▶ **Brief**:
Your answer should be every line below that includes the word "arrow".

▶ **Records supplied**:
════════════════════
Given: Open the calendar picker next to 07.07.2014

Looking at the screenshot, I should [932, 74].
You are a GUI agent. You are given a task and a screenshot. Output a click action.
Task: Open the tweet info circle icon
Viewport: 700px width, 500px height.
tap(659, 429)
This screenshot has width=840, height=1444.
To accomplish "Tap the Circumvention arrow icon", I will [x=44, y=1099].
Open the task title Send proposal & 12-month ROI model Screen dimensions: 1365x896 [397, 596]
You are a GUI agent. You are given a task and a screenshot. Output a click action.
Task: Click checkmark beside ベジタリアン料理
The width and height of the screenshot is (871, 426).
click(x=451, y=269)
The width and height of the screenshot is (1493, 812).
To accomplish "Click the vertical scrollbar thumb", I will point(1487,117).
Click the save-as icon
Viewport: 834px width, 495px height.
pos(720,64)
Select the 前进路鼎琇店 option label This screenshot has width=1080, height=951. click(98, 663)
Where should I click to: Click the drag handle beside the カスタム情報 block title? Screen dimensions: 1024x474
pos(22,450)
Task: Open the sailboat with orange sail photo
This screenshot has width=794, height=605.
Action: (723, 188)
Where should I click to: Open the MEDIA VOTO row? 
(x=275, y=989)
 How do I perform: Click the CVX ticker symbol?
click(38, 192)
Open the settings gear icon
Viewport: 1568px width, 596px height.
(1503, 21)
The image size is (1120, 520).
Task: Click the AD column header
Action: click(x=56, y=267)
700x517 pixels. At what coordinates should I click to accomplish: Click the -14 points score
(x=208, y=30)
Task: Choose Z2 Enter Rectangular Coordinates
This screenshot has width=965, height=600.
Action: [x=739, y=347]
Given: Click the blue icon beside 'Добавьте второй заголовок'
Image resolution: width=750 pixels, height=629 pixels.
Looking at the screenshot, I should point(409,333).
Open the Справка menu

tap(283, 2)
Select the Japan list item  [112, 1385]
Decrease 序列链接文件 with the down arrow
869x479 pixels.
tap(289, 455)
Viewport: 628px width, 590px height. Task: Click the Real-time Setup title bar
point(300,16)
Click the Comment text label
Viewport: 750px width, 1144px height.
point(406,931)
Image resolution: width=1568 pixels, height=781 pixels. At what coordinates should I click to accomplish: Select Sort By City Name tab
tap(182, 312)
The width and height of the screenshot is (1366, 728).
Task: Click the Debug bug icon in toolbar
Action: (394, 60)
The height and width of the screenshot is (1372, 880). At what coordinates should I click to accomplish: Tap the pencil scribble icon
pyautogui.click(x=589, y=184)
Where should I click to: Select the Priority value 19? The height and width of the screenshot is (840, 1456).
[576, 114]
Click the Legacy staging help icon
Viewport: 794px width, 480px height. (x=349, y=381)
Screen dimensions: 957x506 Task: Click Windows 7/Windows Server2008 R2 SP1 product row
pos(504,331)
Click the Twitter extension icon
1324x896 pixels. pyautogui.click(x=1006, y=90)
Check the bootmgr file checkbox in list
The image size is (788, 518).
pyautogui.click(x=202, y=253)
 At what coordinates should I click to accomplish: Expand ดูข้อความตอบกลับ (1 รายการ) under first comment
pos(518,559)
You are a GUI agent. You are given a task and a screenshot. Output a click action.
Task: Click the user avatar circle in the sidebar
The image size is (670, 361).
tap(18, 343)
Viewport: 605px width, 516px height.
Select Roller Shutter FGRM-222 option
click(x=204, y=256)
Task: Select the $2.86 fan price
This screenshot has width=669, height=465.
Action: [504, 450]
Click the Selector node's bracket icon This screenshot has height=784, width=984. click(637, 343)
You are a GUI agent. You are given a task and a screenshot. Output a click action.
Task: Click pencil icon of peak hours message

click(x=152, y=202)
════════════════════
▶ **Exercise output**:
To accomplish "Tap the Circumvention arrow icon", I will [x=44, y=1099].
Decrease 序列链接文件 with the down arrow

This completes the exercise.